Naturipe Farms LLC, Naples, Fla., reported a 35-40% volume increase in its Chilean imports over last year, said Robert Verloop, vice president of marketing.

Dave Bowe, president of Dave's Specialty Imports Inc., Miami, also reported heavy volumes and flat markets as a consequence.

“Compared to last year and previous years, we’re seeing very, very high volumes,” he said.

Verloop said f.o.b.s should stabilize as the season winds down, but there should be enough volume for promotions until the end of the deal.

On Feb. 20, the U.S. Department of Agriculture reported prices of $10-12 for flats of 12 4.4-oz. cups with lids.

Mixon predicts the deal should wind up by early April, clearing the pipeline for domestic deals.

Verloop agreed, saying the Chilean season should finish faster than usual this year.

“It should be a fairly smooth transition, much more orderly than expected,” he said.

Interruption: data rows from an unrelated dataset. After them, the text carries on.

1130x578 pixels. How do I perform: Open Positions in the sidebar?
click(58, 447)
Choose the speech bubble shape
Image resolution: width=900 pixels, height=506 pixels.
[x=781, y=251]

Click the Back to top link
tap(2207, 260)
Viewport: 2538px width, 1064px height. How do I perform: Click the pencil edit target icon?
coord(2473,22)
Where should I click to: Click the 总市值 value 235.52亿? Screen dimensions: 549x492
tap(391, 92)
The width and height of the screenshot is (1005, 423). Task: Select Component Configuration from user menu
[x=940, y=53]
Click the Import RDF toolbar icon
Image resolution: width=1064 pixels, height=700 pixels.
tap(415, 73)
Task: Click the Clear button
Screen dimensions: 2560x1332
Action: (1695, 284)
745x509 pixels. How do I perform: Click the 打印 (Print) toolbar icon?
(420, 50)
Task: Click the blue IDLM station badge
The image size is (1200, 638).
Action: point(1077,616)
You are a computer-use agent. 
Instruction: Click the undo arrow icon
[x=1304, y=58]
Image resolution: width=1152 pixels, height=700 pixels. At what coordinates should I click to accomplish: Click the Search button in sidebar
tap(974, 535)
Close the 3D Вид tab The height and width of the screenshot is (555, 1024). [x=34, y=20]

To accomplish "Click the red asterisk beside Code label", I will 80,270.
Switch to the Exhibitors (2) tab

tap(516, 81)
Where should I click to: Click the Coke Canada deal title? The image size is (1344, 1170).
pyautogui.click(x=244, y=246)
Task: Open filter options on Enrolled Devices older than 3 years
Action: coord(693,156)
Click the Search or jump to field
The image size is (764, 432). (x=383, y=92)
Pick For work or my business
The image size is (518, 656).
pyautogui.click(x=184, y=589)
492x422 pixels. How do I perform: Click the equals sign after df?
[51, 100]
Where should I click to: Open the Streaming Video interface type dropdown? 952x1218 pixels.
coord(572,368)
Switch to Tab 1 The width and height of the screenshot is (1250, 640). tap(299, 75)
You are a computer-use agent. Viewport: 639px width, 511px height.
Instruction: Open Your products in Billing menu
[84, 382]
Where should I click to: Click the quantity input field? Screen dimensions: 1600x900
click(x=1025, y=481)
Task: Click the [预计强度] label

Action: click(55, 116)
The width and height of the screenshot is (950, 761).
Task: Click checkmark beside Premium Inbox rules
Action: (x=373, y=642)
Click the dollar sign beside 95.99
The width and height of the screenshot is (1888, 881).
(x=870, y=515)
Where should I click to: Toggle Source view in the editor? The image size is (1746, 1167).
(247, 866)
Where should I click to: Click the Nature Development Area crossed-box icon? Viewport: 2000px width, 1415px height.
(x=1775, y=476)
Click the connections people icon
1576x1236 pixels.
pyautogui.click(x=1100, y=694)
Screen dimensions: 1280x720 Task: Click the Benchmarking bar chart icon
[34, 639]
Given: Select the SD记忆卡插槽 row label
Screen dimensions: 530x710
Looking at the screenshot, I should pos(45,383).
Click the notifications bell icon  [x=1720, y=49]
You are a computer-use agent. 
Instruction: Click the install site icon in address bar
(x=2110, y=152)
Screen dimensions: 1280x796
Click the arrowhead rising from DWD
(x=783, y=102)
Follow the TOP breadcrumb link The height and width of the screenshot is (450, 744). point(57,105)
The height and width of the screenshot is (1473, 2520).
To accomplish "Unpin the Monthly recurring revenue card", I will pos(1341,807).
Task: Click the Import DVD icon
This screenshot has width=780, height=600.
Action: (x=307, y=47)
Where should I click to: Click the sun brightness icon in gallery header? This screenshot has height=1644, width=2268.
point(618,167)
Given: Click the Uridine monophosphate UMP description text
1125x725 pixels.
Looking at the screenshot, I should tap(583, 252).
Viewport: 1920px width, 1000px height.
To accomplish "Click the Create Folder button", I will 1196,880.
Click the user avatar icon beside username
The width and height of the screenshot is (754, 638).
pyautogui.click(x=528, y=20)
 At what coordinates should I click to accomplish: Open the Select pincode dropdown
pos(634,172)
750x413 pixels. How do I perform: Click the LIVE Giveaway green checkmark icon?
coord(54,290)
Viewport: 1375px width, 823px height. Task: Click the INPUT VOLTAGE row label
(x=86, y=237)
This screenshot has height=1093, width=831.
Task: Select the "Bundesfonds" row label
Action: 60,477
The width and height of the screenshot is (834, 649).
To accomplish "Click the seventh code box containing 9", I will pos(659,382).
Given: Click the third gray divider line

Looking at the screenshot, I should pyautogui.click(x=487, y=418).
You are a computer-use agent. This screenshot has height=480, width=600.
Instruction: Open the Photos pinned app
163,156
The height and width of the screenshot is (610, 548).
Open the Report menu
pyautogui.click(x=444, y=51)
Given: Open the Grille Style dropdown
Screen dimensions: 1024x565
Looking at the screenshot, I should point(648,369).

But Bowe wasn’t as optimistic.

“Volumes from Chile should be good through April, which will not be good for the domestic deal,” he said. “Chilean fruit will be low-priced compared to what the domestic deals begin with.”

Bowe reported variable quality on the 2007-08 crop from Chile.

“Quality is fair,” he said. “There’s been very, very little good quality, and the occasional poor quality.”

Quality also has been a mixed bag for SunnyRidge, Mixon said.

“Depending on the weather and other things, the quality has been excellent sometimes, fair sometimes and poor sometimes,” he said.